Through the Vitriol

a trans perspective of the gender non-conforming representation seen in animation and film

To be transgender is to feel, at some level, a disharmony between the gender you were assigned at birth and your innate gender identity. Trans comes from the Latin meaning ‘across’, so one’s gender identity is across from the one assigned at birth. Logically it’s opposite Latin term ‘cis’ means ‘within’, so the term cisgender is now commonly used to denote anyone who is not transgender and therefore feels that their gender identity matches the one they were assigned at birth. The word ‘trans’ alone is also an umbrella term for all gender non-conforming identities such as transfeminine, non-binary, agender, genderfluid and so on. I want to acknowledge that much of this language is new and not common knowledge; the necessity to define ‘trans’ demonstrates this. This language may also become outdated in the future just as some of the terms previously used within trans communities have and I accept that as part of the cycle of challenging the systems in place. I would also like to acknowledge my position as the author, that I am a white middle-class transfeminine non-binary person and although this grants me first-hand experience of living whilst transgender I also benefit from the privileges of being white and middle class in a system built to keep these classes dominant. My practice as an illustrator and animator revolve around queer and trans identities and I have a passion for shows that represent these issues as they fill me with joy and reassurance that I cannot always give myself. In order to avoid delving into reportage I shall from hereon use evidence in the form of studies, articles, and diaries to further illustrate and consolidate trans experiences alongside evaluations of fictional animated characters to explore how they facilitate new understandings of gender identity.

Authors Note:

I made this book because I was getting increasingly frustrated by transgender depictions in film – or lack thereof – and felt I had no place or people to share it with. I searched for material around the subject with the tools I had: the internet & a library. First, I found a lot of heavy academic writing that was insightful but not personal (and unsurprisingly not very accessible), then I found online blogs who dropped in humanising anecdotes alongside their analysis but still floated around singularly. Thirdly I sought out and met transgender groups – something that brought so much more joy than I could imagine – but is yet to get into the long form discussion of film that I was itching to engage with.

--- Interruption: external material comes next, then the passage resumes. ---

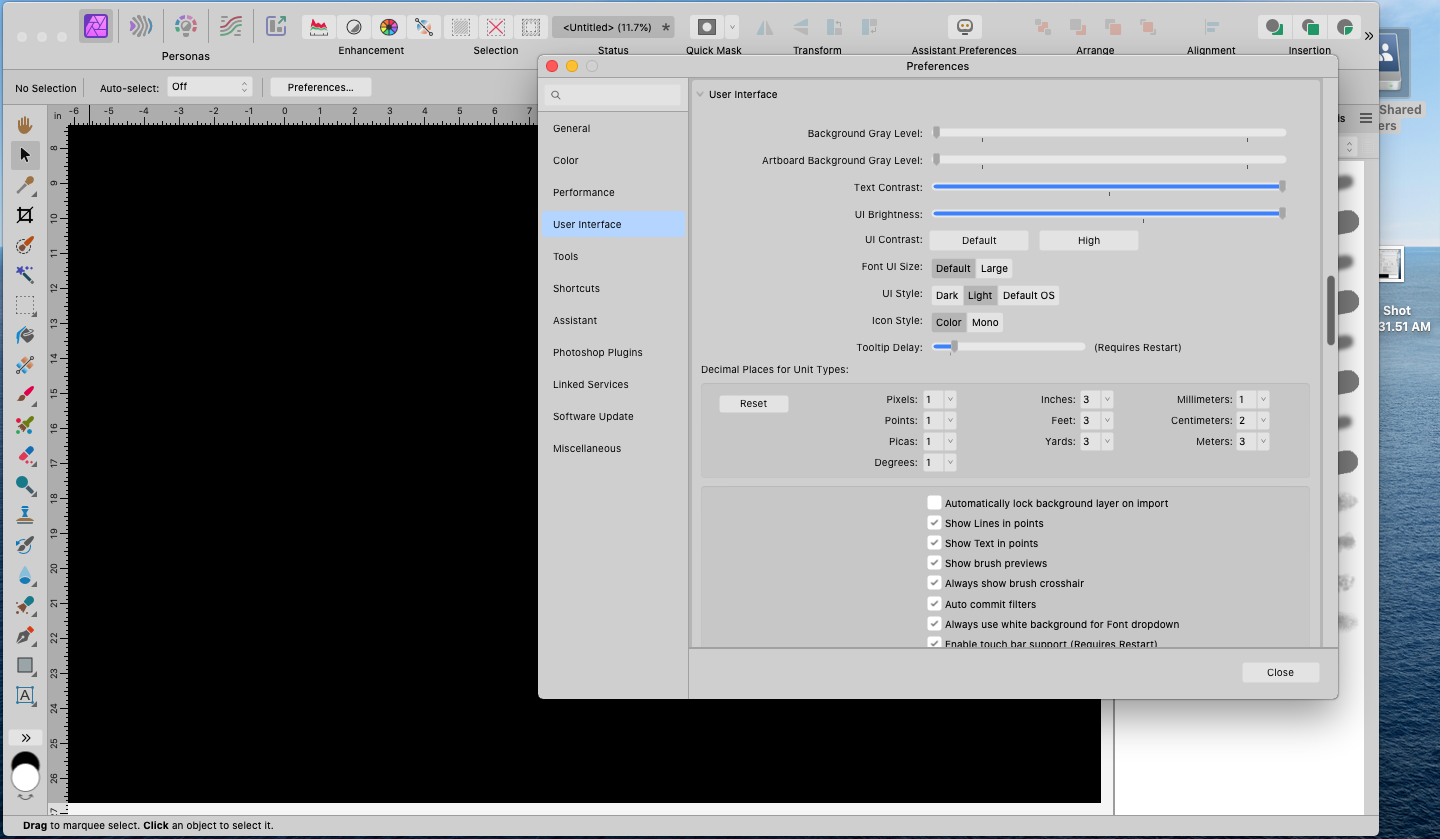Pick the Artistic Text tool
Screen dimensions: 1440x839
coord(25,695)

All of these brought me a wealth of information, the biggest part of which is the realisation that there is still so much I have yet to see/hear/read/learn. Yet I didn’t feel satiated. It was too fragmented, and given the opportunity of a final year project at university I decided to try and consolidate the lot into… something?

Overwhelmed by options I returned to my favourite piece of trans literature ever: Fucking Trans Women Issue #0 by Mira Bellwether (she/her).

A zine that encourages readers to DIY publications and share their own knowledge to add to the historically persecuted literature of transgender and gender diverse people. So I did. There is so much more I wish to say but restraints of this world and this corporeal body require temporary endings, so here is the first edition of my experience with Transgender Cinema.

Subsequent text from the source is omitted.